Currently, there are no immune biomarkers that explain how patients with similar disease and patient characteristics can have different outcomes.
In a new article published in the Journal for ImmunoTherapy of Cancer, Moffitt Cancer Center researchers demonstrate how mathematical modelling can be used to analyse the impact of different cancer treatments on tumour and immune cell dynamics and help predict outcomes to therapy and personalise cancer treatment.
It is known that interactions between cancer cell populations with the surrounding immune environment impact the development and progression of cancer and patient responses to immunotherapy. Some patients respond well to immunotherapies, while other patients do not. However, it is unclear what differentiates these patients.
“Just like early stage cancers are treated differently than late-stage disease, tumours with different degrees of immune involvement may need very different therapeutic approaches,” said Rebecca Bekker, article first author and Cancer Biology Ph.D. student at Moffitt.
Moffitt researchers wanted to improve their understanding of tumour and immune cell interactions to help predict outcomes for patients and identify the best therapeutic options. Knowing these dynamics are extremely complex and difficult to study in a laboratory setting, the team used an alternative approach to conceptualize these interactions with mathematical modelling.

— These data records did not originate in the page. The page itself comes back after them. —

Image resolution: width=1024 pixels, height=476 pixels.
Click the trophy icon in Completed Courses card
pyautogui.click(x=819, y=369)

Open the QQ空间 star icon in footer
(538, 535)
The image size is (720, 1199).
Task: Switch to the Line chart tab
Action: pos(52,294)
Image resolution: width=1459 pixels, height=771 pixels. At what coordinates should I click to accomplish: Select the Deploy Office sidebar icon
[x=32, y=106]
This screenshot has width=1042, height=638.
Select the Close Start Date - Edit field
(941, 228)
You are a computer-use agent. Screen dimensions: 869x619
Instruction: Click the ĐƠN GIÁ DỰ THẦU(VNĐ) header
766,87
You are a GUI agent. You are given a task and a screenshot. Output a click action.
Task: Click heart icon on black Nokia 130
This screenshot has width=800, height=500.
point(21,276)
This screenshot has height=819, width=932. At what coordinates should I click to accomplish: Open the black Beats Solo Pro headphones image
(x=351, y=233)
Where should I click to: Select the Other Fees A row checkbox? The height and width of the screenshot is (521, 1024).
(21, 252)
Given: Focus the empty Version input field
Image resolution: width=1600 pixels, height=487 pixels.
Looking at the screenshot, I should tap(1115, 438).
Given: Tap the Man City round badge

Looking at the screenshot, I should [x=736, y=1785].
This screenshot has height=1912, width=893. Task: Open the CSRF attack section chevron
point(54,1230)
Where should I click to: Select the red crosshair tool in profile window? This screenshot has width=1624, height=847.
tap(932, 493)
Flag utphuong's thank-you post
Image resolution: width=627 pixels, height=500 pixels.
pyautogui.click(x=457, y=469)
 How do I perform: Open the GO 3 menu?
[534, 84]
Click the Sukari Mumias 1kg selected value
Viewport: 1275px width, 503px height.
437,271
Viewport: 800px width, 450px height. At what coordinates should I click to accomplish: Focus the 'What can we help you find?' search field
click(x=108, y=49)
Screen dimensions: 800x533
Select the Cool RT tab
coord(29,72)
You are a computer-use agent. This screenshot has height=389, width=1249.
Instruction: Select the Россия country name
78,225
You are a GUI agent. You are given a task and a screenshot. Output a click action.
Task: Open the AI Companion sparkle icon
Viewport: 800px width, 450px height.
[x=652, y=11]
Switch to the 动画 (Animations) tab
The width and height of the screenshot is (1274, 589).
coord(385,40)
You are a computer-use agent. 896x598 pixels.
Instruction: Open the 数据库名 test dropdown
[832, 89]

They developed a model that simulates interactions between all possible combinations of tumour cell and immune cell population numbers over time.
They included parameters for the rate of tumour cell growth and elimination, and immune cell recruitment and exhaustion.
The outcomes of their model were either immune escape, wherein the tumour cells grew to their maximum potential, or tumour control through the antitumour activity of immune cells.
The researchers then used their model to simulate and predict outcomes to different types of therapies, including cytotoxic chemotherapy and cell-based immunotherapies, which impact the size of the tumour cell or immune cell populations, and immune checkpoint inhibitors, which impact the nature of the interactions between tumour and immune cell populations. They also addressed potential outcomes to combination therapies.
These models help conceptualize how therapies can be combined to achieve optimal outcomes for patients through immune-cell control of tumour cell populations. In the future, the researchers hope mathematical modelling can be used in the clinic to help predict patient responses to therapy and guide treatment.
“Mathematical oncology abstraction provides a novel and promising way to conceptualize the effect of various cancer treatments on a patient’s tumour and the local immune environment and gives us an opportunity to rethink the immunotherapy numbers game,” said Heiko Enderling, Ph.D., study author and associate member of the Integrated Mathematical Oncology Department at Moffitt.